### Extract to read
----
These sorts of core-density increases are how I win cloud debates in an org. * Identify the worklo...

stego-tech • yesterday at 7:22 PM • 16 replies • view on HN

These sorts of core-density increases are how I win cloud debates in an org.

* Identify the workloads that haven't scaled in a year. Your ERPs, your HRIS, your dev/stage/test environments, DBs, Microsoft estate, core infrastructure, etc. (EDIT, from zbentley: also identify any cross-system processing where data will transfer from the cloud back to your private estate to be excluded, so you don't get murdered with egress charges)

* Run the cost analysis of reserved instances in AWS/Azure/GCP for those workloads over three years

* Do the same for one of these high-core "pizza boxes", but amortized over seven years

* Realize the savings to be had moving "fixed infra" back on-premises or into a colo versus sticking with a public cloud provider

Seriously, what took a full rack or two of 2U dual-socket servers just a decade ago can be replaced with three 2U boxes with full HA/clustering. It's insane.

Back in the late '10s, I made a case to my org at the time that a global hypervisor hardware refresh and accompanying VMware licenses would have an ROI of 2.5yrs versus comparable AWS infrastructure, even assuming a 50% YoY rate of license inflation (this was pre-Broadcom; nowadays, I'd be eyeballing Nutanix, Virtuozzo, Apache Cloudstack, or yes, even Proxmox, assuming we weren't already a Microsoft shop w/ Hyper-V) - and give us an additional 20% headroom to boot. The only thing giving me pause on that argument today is the current RAM/NAND shortage, but even that's (hopefully) temporary - and doesn't hurt the orgs who built around a longer timeline with the option for an additional support runway (like the three-year extended support contracts available through VARs).

If we can't bill a customer for it, and it's not scaling regularly, then it shouldn't be in the public cloud. That's my take, anyway. It sucks the wind from the sails of folks gung-ho on the "fringe benefits" of public cloud spend (box seats, junkets, conference tickets, etc...), but the finance teams tend to love such clear numbers.
----
### Raw data
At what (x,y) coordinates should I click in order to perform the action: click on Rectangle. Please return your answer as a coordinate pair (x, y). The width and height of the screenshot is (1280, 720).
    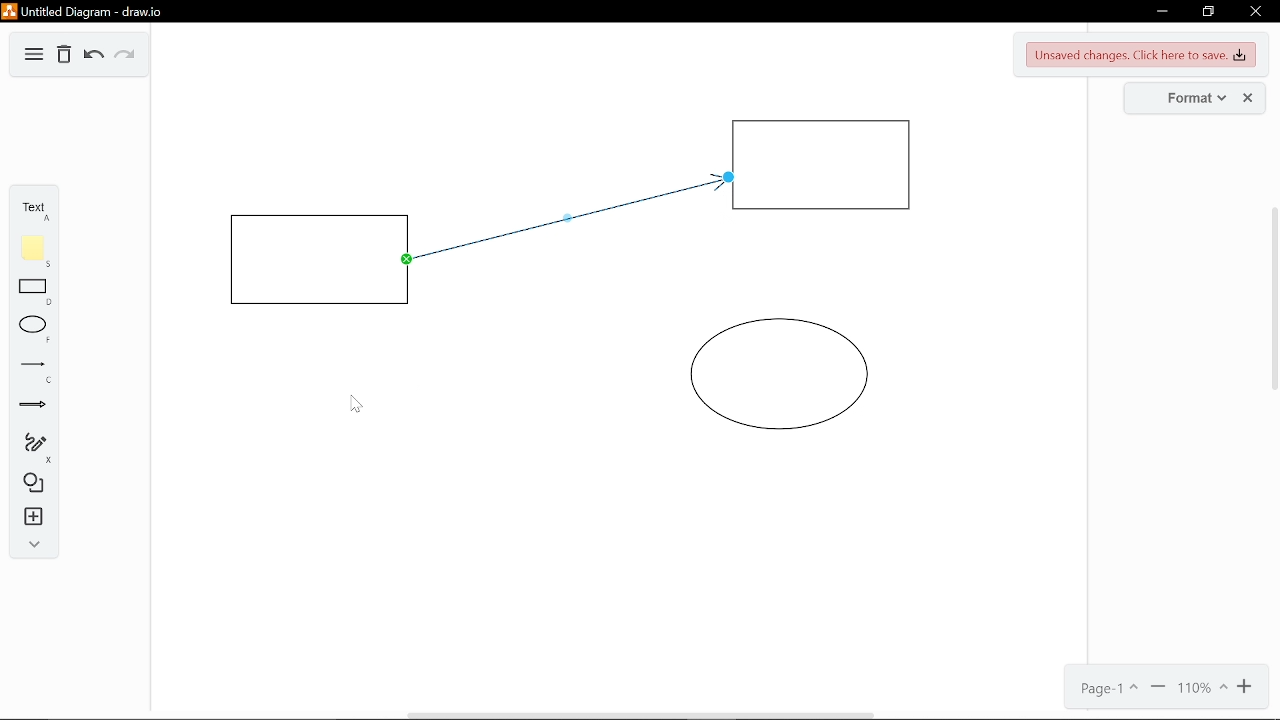
    Looking at the image, I should click on (322, 260).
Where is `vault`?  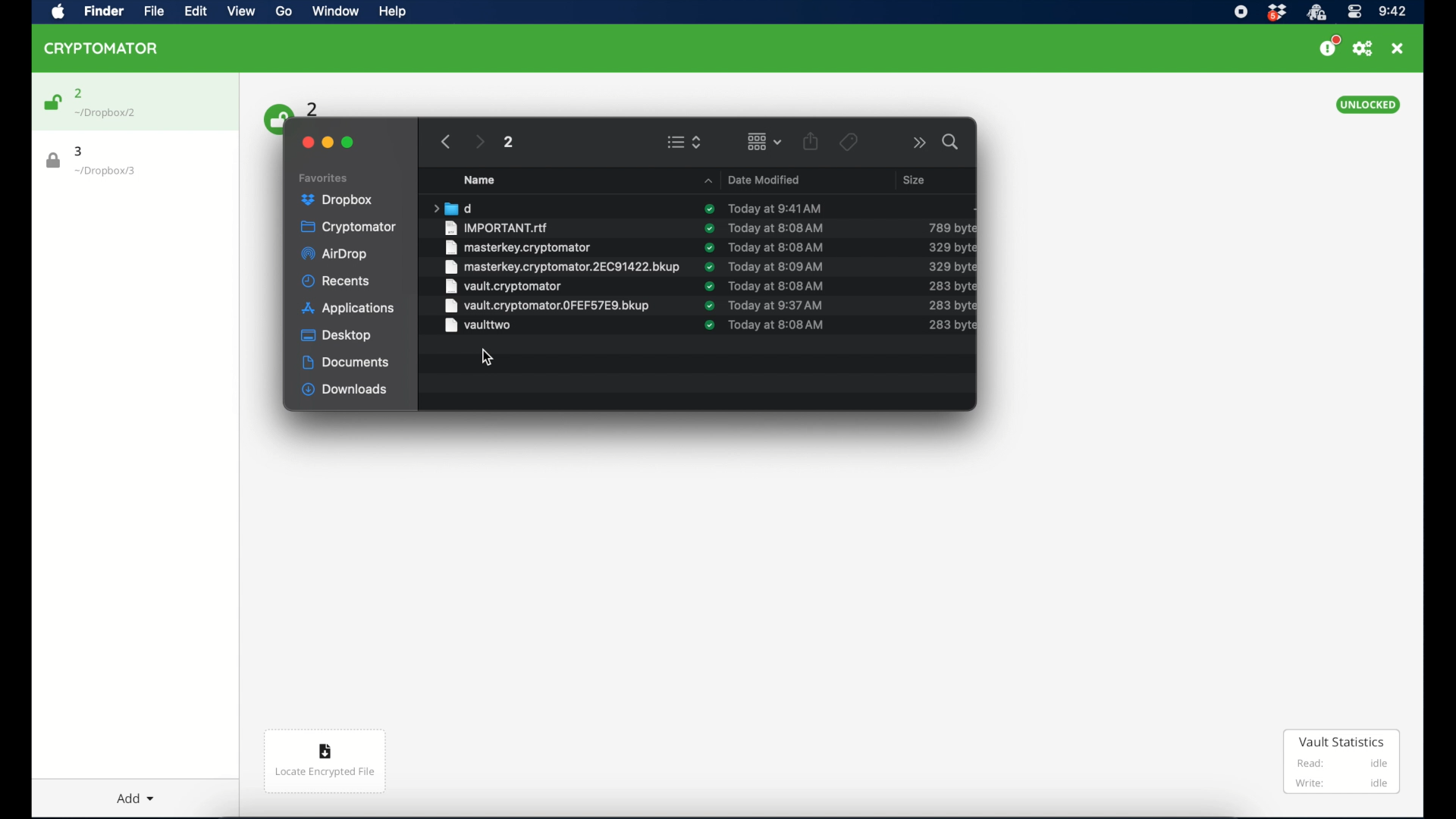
----
### Written task
Reproduce the forum comment on cloud costs in full, word for word. The data has nothing to do with the forum comment on cloud costs.

### Solution to the exercise
These sorts of core-density increases are how I win cloud debates in an org. * Identify the worklo...

stego-tech • yesterday at 7:22 PM • 16 replies • view on HN

These sorts of core-density increases are how I win cloud debates in an org.

* Identify the workloads that haven't scaled in a year. Your ERPs, your HRIS, your dev/stage/test environments, DBs, Microsoft estate, core infrastructure, etc. (EDIT, from zbentley: also identify any cross-system processing where data will transfer from the cloud back to your private estate to be excluded, so you don't get murdered with egress charges)

* Run the cost analysis of reserved instances in AWS/Azure/GCP for those workloads over three years

* Do the same for one of these high-core "pizza boxes", but amortized over seven years

* Realize the savings to be had moving "fixed infra" back on-premises or into a colo versus sticking with a public cloud provider

Seriously, what took a full rack or two of 2U dual-socket servers just a decade ago can be replaced with three 2U boxes with full HA/clustering. It's insane.

Back in the late '10s, I made a case to my org at the time that a global hypervisor hardware refresh and accompanying VMware licenses would have an ROI of 2.5yrs versus comparable AWS infrastructure, even assuming a 50% YoY rate of license inflation (this was pre-Broadcom; nowadays, I'd be eyeballing Nutanix, Virtuozzo, Apache Cloudstack, or yes, even Proxmox, assuming we weren't already a Microsoft shop w/ Hyper-V) - and give us an additional 20% headroom to boot. The only thing giving me pause on that argument today is the current RAM/NAND shortage, but even that's (hopefully) temporary - and doesn't hurt the orgs who built around a longer timeline with the option for an additional support runway (like the three-year extended support contracts available through VARs).

If we can't bill a customer for it, and it's not scaling regularly, then it shouldn't be in the public cloud. That's my take, anyway. It sucks the wind from the sails of folks gung-ho on the "fringe benefits" of public cloud spend (box seats, junkets, conference tickets, etc...), but the finance teams tend to love such clear numbers.